Während der Festwoche soll der alte Turm – mit einer Höhe von 113 Metern war er damals der höchste Berlins – aber noch einmal sichtbar werden. Dazu sei geplant, dass drei Strahler in den Himmel leuchten und so die ehemalige Turmspitze andeuten, erklärt Lutz-Helmut Schön, Vorsitzender des Gemeindekirchenrats. Zudem sollen Simulationen mit wechselnden Bildern der Gedächtniskirche auf der Turmruine zu sehen sein. Dazu wird an die Stelle der ehemaligen Rosette ein Banner mit einem Durchmesser von 7,50 Metern gehängt, das mit dem Muster des früheren Maßwerks zart bedruckt ist. Die Fotos werden dann von der neuen Kirche aus auf das Banner projiziert.

Parallel finden bis zum 6. September Führungen statt, bei denen Besucher etwa den alten Turm besichtigen können und dabei auch in Bereiche kommen, die sie sonst nicht sehen, sagt Pfarrerin Kathrin Oxen. Gleichzeitig wolle man aber auch „in die Stadt hinausgehen mit dem Jubiläum“. Unter anderem findet am 16. September deshalb eine Führung durch das Archiv Puhl & Wagner in der Berlinischen Galerie statt. Das Unternehmen Puhl & Wagner hatte die Kaiser-Wilhelm-Gedächtnis-Kirche mit Glasmosaiken ausgestattet.

Gedächtniskirche war auch ein Ort der Kontroversen

Die Geschichte der Kirche wird in den Andachten, die bis zum 8. September täglich stattfinden, im Blickpunkt stehen, sie soll dabei auch kritisch betrachtet werden. Denn die Gedächtniskirche sei auch ein Ort der Kontroversen gewesen, sagt Germer. Genau genommen begannen diese schon mit ihrem Bau. „Nicht alle waren damals dafür, dass diese Kirche gebaut wird“, sagt er.

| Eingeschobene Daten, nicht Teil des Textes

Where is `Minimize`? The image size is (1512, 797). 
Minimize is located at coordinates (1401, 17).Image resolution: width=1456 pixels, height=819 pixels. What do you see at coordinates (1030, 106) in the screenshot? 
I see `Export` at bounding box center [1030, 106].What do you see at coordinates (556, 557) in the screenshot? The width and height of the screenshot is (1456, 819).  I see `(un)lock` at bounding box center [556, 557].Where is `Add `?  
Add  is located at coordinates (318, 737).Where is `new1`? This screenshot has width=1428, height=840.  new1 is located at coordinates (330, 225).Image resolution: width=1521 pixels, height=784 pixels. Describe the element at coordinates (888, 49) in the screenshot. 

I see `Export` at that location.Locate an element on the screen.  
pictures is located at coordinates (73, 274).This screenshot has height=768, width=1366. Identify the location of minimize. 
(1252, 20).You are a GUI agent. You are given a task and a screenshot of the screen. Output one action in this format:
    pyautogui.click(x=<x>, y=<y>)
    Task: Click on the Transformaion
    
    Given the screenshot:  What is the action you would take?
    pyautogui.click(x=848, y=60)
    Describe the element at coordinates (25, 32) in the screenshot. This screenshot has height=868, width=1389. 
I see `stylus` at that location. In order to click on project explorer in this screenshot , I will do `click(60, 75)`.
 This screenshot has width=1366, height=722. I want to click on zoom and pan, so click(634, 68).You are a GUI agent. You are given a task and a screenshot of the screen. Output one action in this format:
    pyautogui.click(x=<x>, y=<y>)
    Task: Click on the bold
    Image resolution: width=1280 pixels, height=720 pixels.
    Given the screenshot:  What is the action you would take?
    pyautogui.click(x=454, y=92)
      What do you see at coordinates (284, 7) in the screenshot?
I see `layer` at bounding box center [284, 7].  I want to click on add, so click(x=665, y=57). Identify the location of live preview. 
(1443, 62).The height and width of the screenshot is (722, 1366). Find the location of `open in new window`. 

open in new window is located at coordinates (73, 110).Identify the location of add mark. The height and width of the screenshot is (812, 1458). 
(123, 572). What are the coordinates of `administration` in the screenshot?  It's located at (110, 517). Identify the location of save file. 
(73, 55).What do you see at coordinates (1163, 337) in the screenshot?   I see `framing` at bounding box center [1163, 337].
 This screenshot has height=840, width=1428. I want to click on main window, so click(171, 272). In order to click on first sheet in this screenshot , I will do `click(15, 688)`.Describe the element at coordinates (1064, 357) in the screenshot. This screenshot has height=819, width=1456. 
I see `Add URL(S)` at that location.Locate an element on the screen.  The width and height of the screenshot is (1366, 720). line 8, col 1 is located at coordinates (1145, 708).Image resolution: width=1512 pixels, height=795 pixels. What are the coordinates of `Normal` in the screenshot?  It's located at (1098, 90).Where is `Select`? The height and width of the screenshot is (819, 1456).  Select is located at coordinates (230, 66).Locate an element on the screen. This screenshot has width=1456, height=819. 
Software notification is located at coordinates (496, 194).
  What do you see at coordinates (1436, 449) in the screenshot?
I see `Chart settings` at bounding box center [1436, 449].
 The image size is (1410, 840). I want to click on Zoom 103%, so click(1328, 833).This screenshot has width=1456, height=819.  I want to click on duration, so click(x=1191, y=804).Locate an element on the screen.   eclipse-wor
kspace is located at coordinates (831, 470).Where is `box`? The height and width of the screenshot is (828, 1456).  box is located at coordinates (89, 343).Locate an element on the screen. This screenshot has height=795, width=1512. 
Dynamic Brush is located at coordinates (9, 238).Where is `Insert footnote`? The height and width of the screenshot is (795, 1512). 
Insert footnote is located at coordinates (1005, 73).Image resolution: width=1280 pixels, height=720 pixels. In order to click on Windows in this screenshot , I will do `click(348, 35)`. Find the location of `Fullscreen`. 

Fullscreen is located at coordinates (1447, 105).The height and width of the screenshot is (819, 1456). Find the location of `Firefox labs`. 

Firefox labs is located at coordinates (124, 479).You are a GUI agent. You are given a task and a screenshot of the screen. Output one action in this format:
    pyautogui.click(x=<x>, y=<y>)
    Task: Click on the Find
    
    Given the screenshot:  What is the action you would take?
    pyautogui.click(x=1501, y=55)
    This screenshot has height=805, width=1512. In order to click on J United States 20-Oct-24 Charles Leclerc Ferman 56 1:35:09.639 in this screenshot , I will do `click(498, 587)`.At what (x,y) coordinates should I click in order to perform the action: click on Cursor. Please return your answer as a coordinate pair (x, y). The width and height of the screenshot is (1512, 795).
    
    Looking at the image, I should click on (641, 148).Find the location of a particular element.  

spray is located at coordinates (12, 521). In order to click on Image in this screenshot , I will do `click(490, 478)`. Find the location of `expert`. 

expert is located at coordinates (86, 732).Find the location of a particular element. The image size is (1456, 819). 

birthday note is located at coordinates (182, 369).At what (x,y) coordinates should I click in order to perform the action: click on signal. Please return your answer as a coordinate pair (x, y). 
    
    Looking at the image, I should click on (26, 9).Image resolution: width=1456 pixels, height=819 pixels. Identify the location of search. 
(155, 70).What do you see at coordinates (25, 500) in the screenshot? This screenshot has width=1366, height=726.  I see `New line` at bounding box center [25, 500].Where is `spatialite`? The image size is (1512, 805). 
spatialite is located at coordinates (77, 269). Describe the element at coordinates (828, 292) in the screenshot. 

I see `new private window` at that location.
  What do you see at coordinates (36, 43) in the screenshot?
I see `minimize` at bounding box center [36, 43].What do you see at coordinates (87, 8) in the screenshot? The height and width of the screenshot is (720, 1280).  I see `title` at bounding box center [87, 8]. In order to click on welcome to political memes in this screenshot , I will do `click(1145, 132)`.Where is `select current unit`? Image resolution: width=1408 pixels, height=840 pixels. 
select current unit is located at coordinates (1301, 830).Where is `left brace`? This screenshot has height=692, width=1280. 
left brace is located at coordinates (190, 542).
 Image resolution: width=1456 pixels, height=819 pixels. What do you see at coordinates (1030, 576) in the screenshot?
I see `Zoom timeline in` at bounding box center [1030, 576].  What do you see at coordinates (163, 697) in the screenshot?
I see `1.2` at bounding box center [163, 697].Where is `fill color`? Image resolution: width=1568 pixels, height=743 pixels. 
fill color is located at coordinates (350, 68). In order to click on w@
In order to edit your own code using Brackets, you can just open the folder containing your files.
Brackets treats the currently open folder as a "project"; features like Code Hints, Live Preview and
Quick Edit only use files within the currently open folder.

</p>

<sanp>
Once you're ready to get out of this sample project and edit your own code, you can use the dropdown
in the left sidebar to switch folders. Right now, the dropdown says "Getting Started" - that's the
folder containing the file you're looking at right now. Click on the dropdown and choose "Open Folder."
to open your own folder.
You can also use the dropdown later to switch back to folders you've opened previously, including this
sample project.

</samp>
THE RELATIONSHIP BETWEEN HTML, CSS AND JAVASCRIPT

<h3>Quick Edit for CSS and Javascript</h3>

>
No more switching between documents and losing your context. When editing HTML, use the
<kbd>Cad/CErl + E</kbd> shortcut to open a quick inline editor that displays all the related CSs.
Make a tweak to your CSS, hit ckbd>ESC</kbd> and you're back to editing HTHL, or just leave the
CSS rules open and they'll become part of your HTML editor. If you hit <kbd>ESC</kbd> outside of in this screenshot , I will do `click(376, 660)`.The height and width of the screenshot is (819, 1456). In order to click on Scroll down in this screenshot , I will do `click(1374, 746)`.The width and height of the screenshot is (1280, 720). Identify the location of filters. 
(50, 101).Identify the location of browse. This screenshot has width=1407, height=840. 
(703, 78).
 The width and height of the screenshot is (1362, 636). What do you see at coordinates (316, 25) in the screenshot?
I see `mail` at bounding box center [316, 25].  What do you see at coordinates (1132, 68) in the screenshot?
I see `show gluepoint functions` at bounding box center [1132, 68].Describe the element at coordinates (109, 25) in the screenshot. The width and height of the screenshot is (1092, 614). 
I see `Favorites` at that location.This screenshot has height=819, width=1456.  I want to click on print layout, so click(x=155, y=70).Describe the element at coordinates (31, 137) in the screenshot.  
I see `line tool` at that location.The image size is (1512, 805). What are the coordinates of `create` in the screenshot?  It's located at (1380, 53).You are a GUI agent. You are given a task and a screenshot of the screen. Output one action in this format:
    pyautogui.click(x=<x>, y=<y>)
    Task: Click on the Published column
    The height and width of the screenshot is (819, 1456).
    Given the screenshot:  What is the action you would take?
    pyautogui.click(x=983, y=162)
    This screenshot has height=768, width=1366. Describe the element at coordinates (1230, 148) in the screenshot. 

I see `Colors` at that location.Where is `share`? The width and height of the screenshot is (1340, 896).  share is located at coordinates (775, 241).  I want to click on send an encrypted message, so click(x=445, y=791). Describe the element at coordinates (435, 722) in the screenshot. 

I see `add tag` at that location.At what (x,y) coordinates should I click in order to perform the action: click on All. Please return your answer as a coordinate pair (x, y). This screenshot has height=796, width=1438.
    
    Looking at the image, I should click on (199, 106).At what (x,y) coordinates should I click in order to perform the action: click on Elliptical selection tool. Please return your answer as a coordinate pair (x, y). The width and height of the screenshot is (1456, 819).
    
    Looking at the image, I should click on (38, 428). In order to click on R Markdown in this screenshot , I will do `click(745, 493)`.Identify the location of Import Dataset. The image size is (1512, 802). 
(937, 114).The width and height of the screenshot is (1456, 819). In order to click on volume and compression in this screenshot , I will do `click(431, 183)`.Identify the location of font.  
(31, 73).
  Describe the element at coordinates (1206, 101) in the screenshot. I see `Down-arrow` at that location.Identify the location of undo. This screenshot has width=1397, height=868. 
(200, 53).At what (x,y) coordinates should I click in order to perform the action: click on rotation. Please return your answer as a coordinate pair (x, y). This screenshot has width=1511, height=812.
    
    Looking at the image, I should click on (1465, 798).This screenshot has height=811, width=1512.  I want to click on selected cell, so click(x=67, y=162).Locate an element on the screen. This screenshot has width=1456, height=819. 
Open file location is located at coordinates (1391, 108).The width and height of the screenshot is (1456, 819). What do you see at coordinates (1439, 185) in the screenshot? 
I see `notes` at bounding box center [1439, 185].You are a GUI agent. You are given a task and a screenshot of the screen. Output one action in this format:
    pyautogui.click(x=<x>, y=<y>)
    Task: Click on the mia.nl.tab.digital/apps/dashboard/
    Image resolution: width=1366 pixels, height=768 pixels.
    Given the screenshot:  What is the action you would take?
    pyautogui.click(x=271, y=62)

Sie sei genau in den Schnittpunkt der Hauptstraßen des damals neuen Berliner Westens gesetzt worden. „Sie sollte unübersehbar sein“, sagt Germer. Kritiker sahen in ihr allerdings vor allem ein Verkehrshindernis. Dennoch wurde sie zur zentralen Kirche des Berliner Westens und sei scherzhaft auch „Taufhaus des Westens“ genannt worden, berichtet Germer. „Allein im ersten Jahr wurden hier 600 Kinder getauft“.

Der Pfarrer hat den Blick aber nicht nur auf die Vergangenheit, sondern vor allem auch auf die Zukunft der Gedächtniskirche gerichtet. Sie weiterzuentwickeln sei „die große Aufgabe, vor der wir stehen“, sagt Germer. Dazu gibt es ein ganzes Paket an Maßnahmen, zusammengefasst unter dem Titel „Perspektive 2025“. Zentral ist die Sanierung des Glockenturms. Dessen Schäden wurden im Frühjahr 2020 noch einmal erfasst, und haben laut Germer weiter zugenommen. Spätestens ab dem kommenden Frühjahr soll der Turm wieder von einem Gerüst umfasst werden – wegen der Gefahr, dass Betonteile abplatzen, erklärt der Pfarrer. Auch die 5000 Glaselemente des Glockenturms müssen in einer Werkstatt restauriert werden.

In diesem Jahr soll die Sanierung des Podiums abgeschlossen werden

Neben der notwendigen Restaurierung des Glockenturms gibt es auch Pläne für den alten Turm, der stärker für die Öffentlichkeit zugänglich werden soll. Zudem soll die Ausstellung erweitert werden und ein Café mit Außengastronomie entstehen. Ein weiterer Punkt ist die Barrierefreiheit, auch ein neues Beleuchtungskonzept ist in Planung.

Knackpunkt der „Perspektive 2025“ ist die Finanzierung. Die Summe, die für das Gesamtprojekt benötigt wird, wird mit 36 Millionen Euro kalkuliert. 17,5 Millionen Euro kommen vom Bund, weitere Gelder gibt es von Stiftungen und der Evangelischen Kirche. Dennoch gibt es noch eine Finanzierungslücke, derzeit laufen Gespräche mit dem Land Berlin. Germer zeigt sich zuversichtlich. „Es zeichnet sich eine Lösung ab“, sagt er. Immerhin eine gute Nachricht gibt es bereits: In diesem Jahr soll die seit 2017 dauernde Sanierung des Podiums der Kirche abgeschlossen werden.